Section 203(a) (4) of the Immigration and Nationality Act as amended by section 3 of the Act of September 22, 1959 (Public Law 86-363), grants preference quota status to qualified quota immigrants who are the married sons or married daughters of citizens of the United States. Section 5(b) of the amendatory Act of September 22, 1959, provides that no petition for quota immigrant status or preference status in behalf of a son or daughter under paragraph (2), (3), or (4) of section 203(a) of the Immigration and Nationality Act shall be approved by the Attorney General unless the petitioner establishes that he is a "parent" as defined in section 101(b) (2) of the Immigration and Nationality Act of the alien in respect to whom the petition is made.

Section 101(b) (2) defines the term "parent" for immigration purposes as existing only where the relationship exists by reason of any of the circumstances set forth in section 101(b)(1) of the act. The pertinent subparagraph relating to a stepchild and stepparent for immigration purposes is set forth in subparagraph (B) of section 101(b)(1), which sets forth the circumstances relating to a stepparent to mean a stepchild, whether or not born out of wedlock, provided the child has not reached the age of 18 years at the time the marriage creating the status of stepchild occurred. Once the relationship of stepparent and stepchild is shown to exist in accordance with the immigration definition set forth in sections 101(b) (1) and 101(b) (2), the person involved comes within the eligible class of a parent. The limitation on the term "child" requires that the person be unmarried and under 21 years of age, and the limitation on the term "stepchild" requires that the marriage creating the status of stepchild occur before the child becomes 18 years old. Thereafter, when the child becomes more than 21 years old or married, that person becomes a son or daughter, or, as in this case, a stepson or stepdaughter. However, the parent or the stepparent always remains a parent or stepparent, once the original conditions of the definition have been met ( Matter of G____, A-7444373, Int. Dec. No. 1004).
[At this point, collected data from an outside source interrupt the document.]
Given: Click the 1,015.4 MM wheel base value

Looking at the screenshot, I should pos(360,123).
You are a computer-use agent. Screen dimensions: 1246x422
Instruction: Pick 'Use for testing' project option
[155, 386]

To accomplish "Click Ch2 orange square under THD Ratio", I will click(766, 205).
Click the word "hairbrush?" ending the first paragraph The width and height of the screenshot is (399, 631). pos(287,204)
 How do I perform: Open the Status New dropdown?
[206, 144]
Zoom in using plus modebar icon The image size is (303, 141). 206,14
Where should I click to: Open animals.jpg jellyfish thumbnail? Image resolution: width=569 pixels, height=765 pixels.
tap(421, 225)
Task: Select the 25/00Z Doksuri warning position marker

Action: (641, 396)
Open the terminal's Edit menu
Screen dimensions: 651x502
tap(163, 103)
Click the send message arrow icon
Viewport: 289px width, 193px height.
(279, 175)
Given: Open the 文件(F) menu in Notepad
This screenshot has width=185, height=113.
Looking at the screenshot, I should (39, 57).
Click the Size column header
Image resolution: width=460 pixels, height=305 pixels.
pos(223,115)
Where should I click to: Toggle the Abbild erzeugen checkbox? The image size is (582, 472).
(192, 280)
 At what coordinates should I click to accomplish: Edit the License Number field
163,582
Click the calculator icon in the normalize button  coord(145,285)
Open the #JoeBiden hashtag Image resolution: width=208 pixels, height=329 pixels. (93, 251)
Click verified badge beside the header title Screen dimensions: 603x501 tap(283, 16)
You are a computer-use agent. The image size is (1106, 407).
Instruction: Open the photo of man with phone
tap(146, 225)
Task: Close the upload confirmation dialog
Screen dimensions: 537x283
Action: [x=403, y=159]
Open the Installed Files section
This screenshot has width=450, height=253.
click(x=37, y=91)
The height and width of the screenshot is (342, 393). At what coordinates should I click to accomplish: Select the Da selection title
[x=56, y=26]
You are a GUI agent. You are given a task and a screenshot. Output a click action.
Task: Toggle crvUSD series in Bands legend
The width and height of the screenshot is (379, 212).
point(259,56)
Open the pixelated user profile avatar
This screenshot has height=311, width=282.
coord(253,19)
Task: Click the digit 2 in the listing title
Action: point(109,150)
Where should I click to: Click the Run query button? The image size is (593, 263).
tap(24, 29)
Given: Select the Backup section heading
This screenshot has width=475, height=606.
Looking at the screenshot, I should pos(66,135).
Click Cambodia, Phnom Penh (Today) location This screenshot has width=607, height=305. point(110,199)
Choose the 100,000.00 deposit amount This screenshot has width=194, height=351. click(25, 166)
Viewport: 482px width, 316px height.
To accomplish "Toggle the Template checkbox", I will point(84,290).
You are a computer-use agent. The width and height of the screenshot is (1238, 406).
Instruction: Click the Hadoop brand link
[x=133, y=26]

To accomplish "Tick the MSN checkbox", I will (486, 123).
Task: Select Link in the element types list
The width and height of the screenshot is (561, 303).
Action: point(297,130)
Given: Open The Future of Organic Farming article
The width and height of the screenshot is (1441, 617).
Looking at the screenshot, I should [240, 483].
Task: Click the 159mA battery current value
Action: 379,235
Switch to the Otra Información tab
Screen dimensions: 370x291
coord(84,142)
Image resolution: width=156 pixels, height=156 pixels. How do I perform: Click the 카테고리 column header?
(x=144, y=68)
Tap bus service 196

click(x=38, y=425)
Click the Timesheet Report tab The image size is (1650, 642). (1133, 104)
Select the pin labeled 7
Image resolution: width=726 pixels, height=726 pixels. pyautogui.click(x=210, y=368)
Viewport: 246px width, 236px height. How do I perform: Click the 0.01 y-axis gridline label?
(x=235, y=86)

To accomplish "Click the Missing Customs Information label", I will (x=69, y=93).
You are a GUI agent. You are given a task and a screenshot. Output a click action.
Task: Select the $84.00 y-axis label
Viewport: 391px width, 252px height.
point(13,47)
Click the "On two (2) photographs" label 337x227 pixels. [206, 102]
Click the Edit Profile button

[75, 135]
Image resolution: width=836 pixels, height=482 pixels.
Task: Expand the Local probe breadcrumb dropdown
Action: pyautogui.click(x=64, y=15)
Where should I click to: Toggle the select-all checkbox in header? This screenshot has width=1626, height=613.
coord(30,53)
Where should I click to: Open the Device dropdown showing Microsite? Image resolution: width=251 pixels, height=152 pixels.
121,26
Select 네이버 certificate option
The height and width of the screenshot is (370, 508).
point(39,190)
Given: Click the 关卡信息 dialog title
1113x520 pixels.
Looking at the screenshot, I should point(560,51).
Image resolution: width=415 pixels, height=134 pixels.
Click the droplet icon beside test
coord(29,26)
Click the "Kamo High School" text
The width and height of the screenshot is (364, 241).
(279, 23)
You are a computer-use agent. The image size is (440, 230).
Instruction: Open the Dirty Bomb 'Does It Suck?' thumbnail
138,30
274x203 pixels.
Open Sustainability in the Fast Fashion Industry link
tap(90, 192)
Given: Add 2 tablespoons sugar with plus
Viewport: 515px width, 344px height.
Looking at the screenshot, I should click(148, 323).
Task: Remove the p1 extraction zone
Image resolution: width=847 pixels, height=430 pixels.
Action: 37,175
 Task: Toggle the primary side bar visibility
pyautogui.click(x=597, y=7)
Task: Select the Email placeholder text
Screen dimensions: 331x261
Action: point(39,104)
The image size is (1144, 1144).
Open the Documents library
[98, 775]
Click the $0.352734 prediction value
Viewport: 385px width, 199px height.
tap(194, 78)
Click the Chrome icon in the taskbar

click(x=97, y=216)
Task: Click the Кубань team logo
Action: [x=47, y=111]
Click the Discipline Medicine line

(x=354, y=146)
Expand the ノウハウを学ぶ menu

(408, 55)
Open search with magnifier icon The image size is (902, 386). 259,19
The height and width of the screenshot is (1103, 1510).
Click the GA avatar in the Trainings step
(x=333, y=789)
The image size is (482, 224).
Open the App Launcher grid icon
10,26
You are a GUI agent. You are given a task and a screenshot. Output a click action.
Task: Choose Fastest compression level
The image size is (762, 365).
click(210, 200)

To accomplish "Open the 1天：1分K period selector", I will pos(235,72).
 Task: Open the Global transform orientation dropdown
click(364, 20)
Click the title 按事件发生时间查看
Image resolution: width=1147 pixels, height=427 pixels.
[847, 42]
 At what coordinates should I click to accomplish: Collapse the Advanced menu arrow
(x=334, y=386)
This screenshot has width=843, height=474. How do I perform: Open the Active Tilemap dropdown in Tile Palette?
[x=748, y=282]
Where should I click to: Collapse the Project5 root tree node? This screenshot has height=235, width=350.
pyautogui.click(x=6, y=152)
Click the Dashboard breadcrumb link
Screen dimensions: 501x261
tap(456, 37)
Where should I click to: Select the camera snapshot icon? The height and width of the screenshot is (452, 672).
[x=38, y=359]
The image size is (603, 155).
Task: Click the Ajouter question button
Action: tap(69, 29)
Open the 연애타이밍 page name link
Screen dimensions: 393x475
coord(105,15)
In the instant case, the beneficiary, whose father died in 1917 and whose mother married the petitioner when the beneficiary was but seven years of age, comes within the definition of stepchild. The petitioner qualifies as a stepfather by virtue of the fact that the relationship exists by reason of the circumstances relating to stepchild as set forth in section 101(b) (1) (B) of the Immigration and Nationality Act. Section 203(a) (4) of the Immigration and Nationality Act as amended by the Act of September 22, 1959 ( 73 Stat. 644), grants fourth preference status to married sons or daughters of citizens of the United States. The relationship of stepfather and stepchild having originally been validly created according to the definition set forth in the immigration laws, now becomes a relationship of stepfather and stepdaughter since she is now over 21 and married. The visa petition is approved for fourth preference status on behalf of the beneficiary. It is not deemed necessary to consider variations of the situation presented in this case, since the answer to such hypothetical circumstances would necessarily follow from the decision herein and will be decided when a proper case arises.

Order: It is ordered that the order of the Regional Commissioner, Northeast Region, dated February 5, 1960, approving the petition to accord the beneficiary fourth preference status is hereby approved.